In [6]:
# google_org_repo_scraper.py
# 要件: API不使用 / 1秒スリープ / SQLite保存 / SELECT表示 / 既存DBを安全にマイグレーション
import requests, time, sqlite3, re
from bs4 import BeautifulSoup

# ===== 設定 =====
ORG  = "google"
BASE = "https://github.com"
LIST = f"{BASE}/orgs/{ORG}/repositories"   # サーバー側ページネーション
DB   = "google_repos.db"
MAX_PAGES = None  # 例: 3 にすると3ページまで。None なら最終ページまで巡回。

HEADERS = {
    "User-Agent": "simple-scraper/1.0 (+your_email@example.com)",
    "Accept-Language": "ja,en;q=0.9",
}

# ===== ユーティリティ =====
def parse_stars(s):
    """'1.2k', '3M', '1,234' を整数に正規化（概数）。失敗時は 0。"""
    s = (s or "").strip().lower().replace(",", "")
    m = re.match(r"^([\d.]+)\s*k$", s)
    if m: return int(float(m.group(1)) * 1_000)
    m = re.match(r"^([\d.]+)\s*m$", s)
    if m: return int(float(m.group(1)) * 1_000_000)
    return int(s) if s.isdigit() else 0

def get_soup(url):
    """HTML取得→BeautifulSoup。取得ごとに polite delay(1s)。"""
    r = requests.get(url, headers=HEADERS, timeout=30)
    r.raise_for_status()
    time.sleep(1)  # ← 課題要件
    return BeautifulSoup(r.text, "html.parser")

def extract_repos(soup):
    """一覧ページから (name, language, stars) のタプル配列を抽出（UI差分に緩く対応）。"""
    rows = []
    # 代表的カードを幅広く拾う（旧/新UI想定）
    cards = soup.select("li[itemprop='owns'], div.Box-row, li")
    for card in cards:
        # リポ名: /google/<repo> へのリンクを優先
        a = card.select_one(f'a[href^="/{ORG}/"]')
        if not a:
            continue
        href = a.get("href", "/").strip("/")
        parts = href.split("/")
        if len(parts) != 2 or parts[0] != ORG:
            continue
        name = parts[1]

        # 主要言語: itemprop または プログラミング言語アイコン隣接のテキスト
        lang = None
        span = card.select_one("span[itemprop='programmingLanguage']")
        if span and span.get_text(strip=True):
            lang = span.get_text(strip=True)
        else:
            near = card.select_one('svg[aria-label="Programming language"] + span')
            if near and near.get_text(strip=True):
                lang = near.get_text(strip=True)

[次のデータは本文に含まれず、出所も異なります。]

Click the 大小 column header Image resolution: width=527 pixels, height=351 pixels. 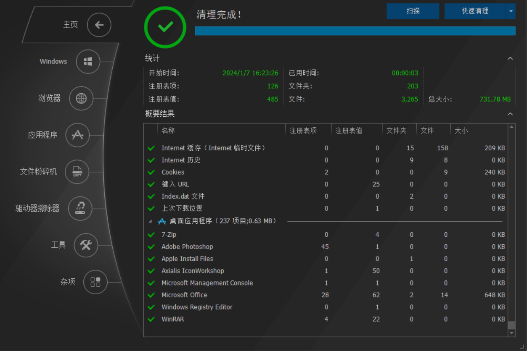(461, 130)
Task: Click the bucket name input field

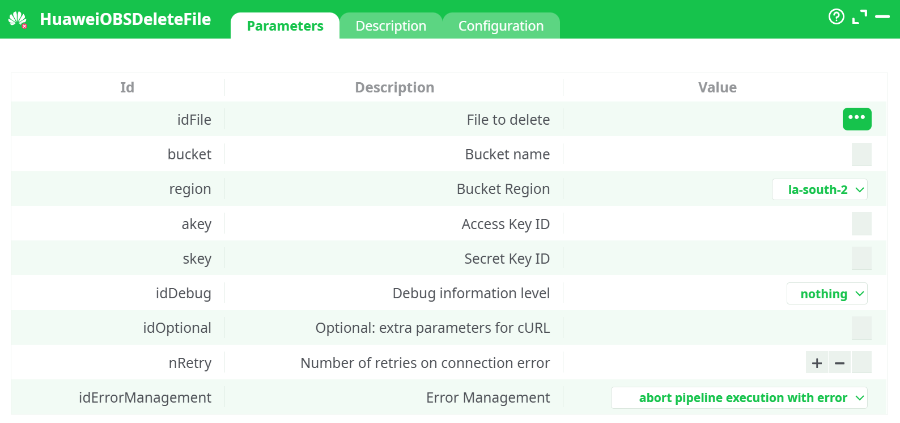Action: 861,154
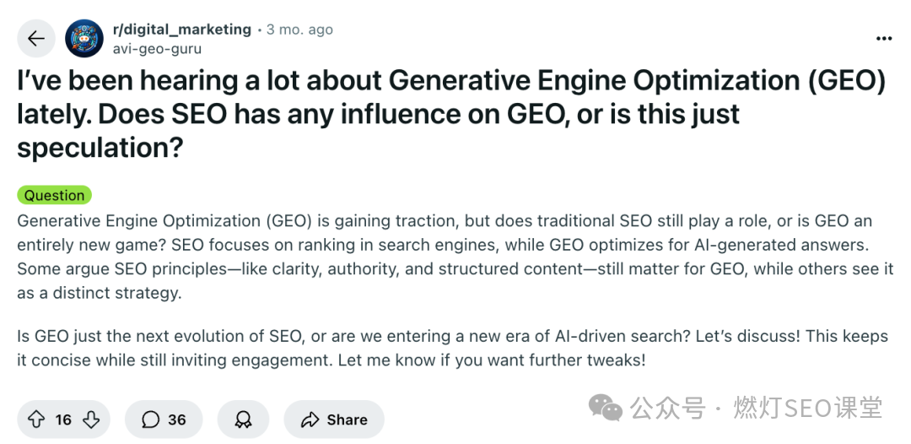Click the Share button label
This screenshot has height=444, width=911.
coord(347,420)
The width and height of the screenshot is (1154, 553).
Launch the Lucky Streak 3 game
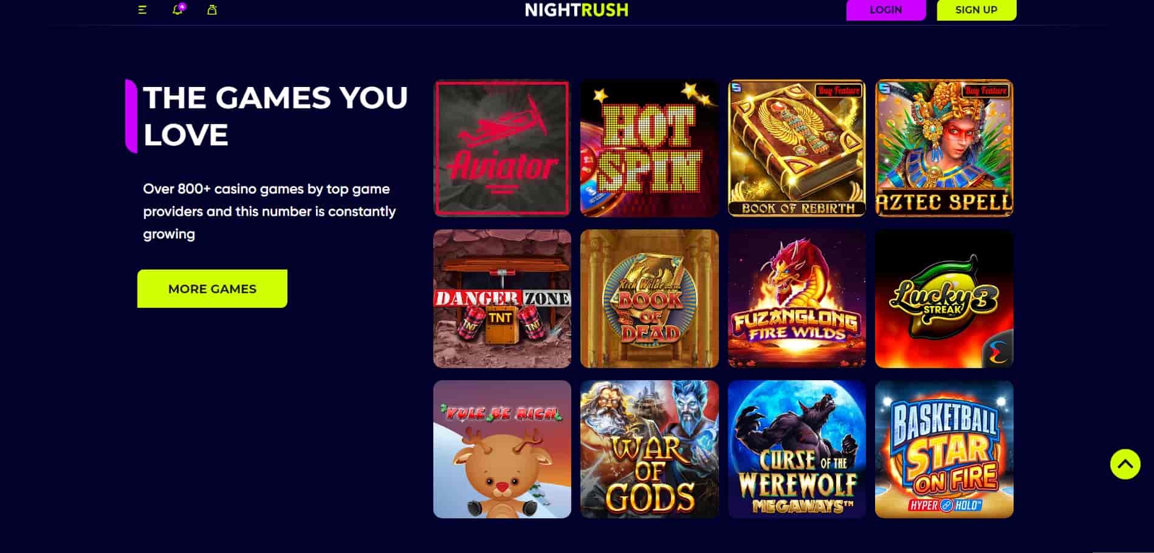[944, 299]
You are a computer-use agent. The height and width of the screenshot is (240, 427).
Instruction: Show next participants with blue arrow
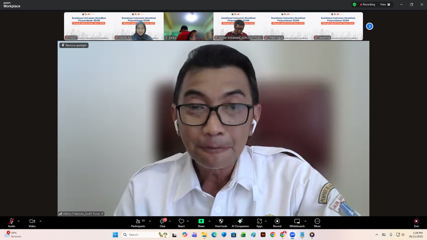coord(369,26)
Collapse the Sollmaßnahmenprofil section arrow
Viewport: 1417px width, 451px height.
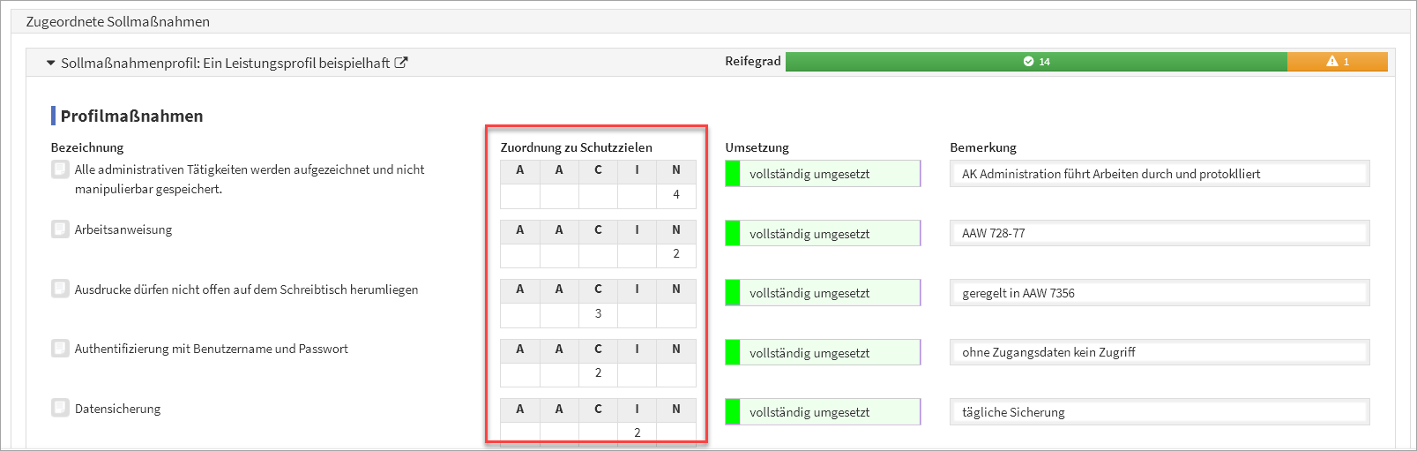(x=51, y=64)
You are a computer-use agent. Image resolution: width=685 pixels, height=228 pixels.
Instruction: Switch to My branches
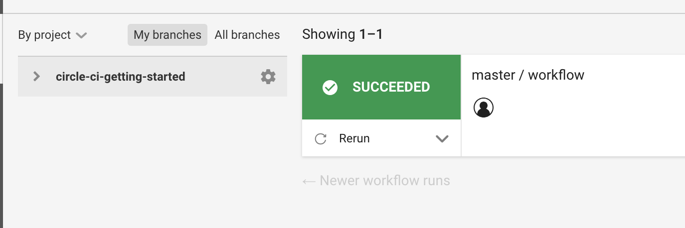pyautogui.click(x=168, y=35)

        # スター数: /stargazers リンクの表示テキスト（ページ遷移はしない）
        stars = 0
        st_link = card.select_one('a[href$="/stargazers"]')
        if st_link:
            stars = parse_stars(st_link.get_text(strip=True))

        rows.append((name, lang, stars))
    return rows

# ===== DB =====
def init_db(conn):
    """テーブル作成＋既存DBに last_seen が無ければ追加（安全な一括マイグレーション）。"""
    cur = conn.cursor()
    # 旧版で作られている可能性に配慮し、最小カラムでまず確実に生成
    cur.execute("""
        CREATE TABLE IF NOT EXISTS repos(
          name TEXT PRIMARY KEY,
          language TEXT,
          stars INTEGER
        )
    """)
    # 既存スキーマを確認し、last_seen が無ければ追加
    cur.execute("PRAGMA table_info(repos)")
    cols = {row[1] for row in cur.fetchall()}
    if "last_seen" not in cols:
        cur.execute("ALTER TABLE repos ADD COLUMN last_seen TIMESTAMP")
    conn.commit()

def save_rows(conn, rows):
    """UPSERT（名前衝突時は更新＋last_seen更新）。"""
    cur = conn.cursor()
    cur.executemany("""
        INSERT INTO repos(name, language, stars)
        VALUES (?,?,?)
        ON CONFLICT(name) DO UPDATE SET
          language = excluded.language,
          stars    = excluded.stars,
          last_seen= CURRENT_TIMESTAMP
    """, rows)
    conn.commit()

def print_top(conn, limit=20):
    print(f"\nTop {limit} by stars:")
    for name, lang, stars in conn.execute(
        "SELECT name, language, stars FROM repos "
        "ORDER BY (stars IS NULL), stars DESC, name ASC LIMIT ?", (limit,)
    ):
        print(f"{name:30s} | {lang or '-':12s} | {stars if stars is not None else '-'}")

# ===== メイン処理 =====
def main():
    conn = sqlite3.connect(DB)
    try:
        init_db(conn)
        total, page = 0, 1
        while True:
            url = f"{LIST}?type=all&sort=updated&page={page}"
            s = get_soup(url)
            rows = extract_repos(s)
            if not rows:
                break
            save_rows(conn, rows)
            total += len(rows)
            page += 1
            if MAX_PAGES is not None and page > MAX_PAGES:
                break

        print(f"Total repositories processed: {total}")
        print_top(conn, limit=20)
    finally:
        conn.close()

if __name__ == "__main__":
    main()

Total repositories processed: 2811

Top 20 by stars:
material-design-icons          | -            | 53000
guava                          | -            | 51000
zx                             | -            | 45000
styleguide                     | -            | 39000
leveldb                        | -            | 38000
googletest                     | -            | 37000
comprehensive-rust             | -            | 32000
material-design-lite           | -            | 32000
python-fire                    | -            | 28000
flatbuffers                    | -            | 25000
gson                           | -            | 24000
ExoPlayer                      | -            | 22000
iosched                        | -            | 22000
eng-practices                  | -            | 20000
cadvisor                       | -            | 19000
filament                       | -            | 19000
fonts                          | -            | 19000
dagger